“Long and short stories from one of our most distinctive prose stylists,” the author of the National Book Award finalist, Florida: A Novel (New York, “The Best Books of the Year So Far”).
Hailed by George Saunders as “a truly gifted writer,” with Pure Hollywood & Other Stories, Pulitzer Prize finalist and O Henry Prize winner Christine Schutt returns to the short story form that launched her acclaimed career and her inimitable style that John Ashbery once described as “pared down but rich, dense, fevered, exactly right and even eerily beautiful.”
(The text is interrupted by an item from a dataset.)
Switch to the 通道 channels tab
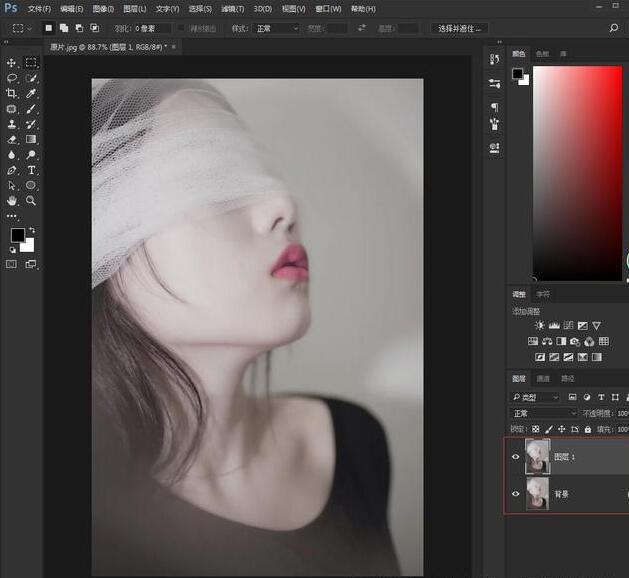The width and height of the screenshot is (629, 578). click(x=543, y=379)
In 11 captivating tales, Pure Hollywood brings us into private worlds of corrupt familial love, intimacy, longing, and danger. From an alcoholic widowed actress living in desert seclusion, to a young mother whose rejection of her child has terrible consequences, a newlywed couple who ignore the violent warnings of a painter burned by love, to an eerie portrait of erotic obsession, each story in Pure Hollywood is an imagistic snapshot of what it means to live and learn love and hurt.
In league with JD Salinger, Katherine Mansfield and Guy De Maupassant, in Pure Hollywood Schutt gives us sharply suspenseful and masterfully dark interior portraits of ordinary lives, infused with her signature observation and surprise. Timeless, incisive, and precise, these tales are a rush of blood to the head, portals through which we open our eyes and see the world anew.
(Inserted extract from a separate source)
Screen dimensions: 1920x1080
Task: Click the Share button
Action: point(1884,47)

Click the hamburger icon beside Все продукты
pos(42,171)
“Schutt’s haunting yet lyrical words linger long after the final page.”—Los Angeles Times
“Think Gatsby with a twist of Didion.”—BBC.com
“Schutt writes stories that don’t have an ounce of melodrama in them—they feel unusually alive and honest—and few writers capture bereavement with Schutt’s precision and elegance.”—Oprah.com
Christine Schutt is the author of the short-story collections Nightwork and A Day, a Night, Another Day, Summer. The former was chosen by poet John Ashbery as the best book of 1996 for the Times Literary Supplement. Schutt’s first novel, Florida, was a National Book Award finalist for fiction in 2004, and her second novel, All Souls, was a Pulitzer Prize finalist for fiction in 2009. Her latest novel, Prosperous Friends, is out now from Grove Press.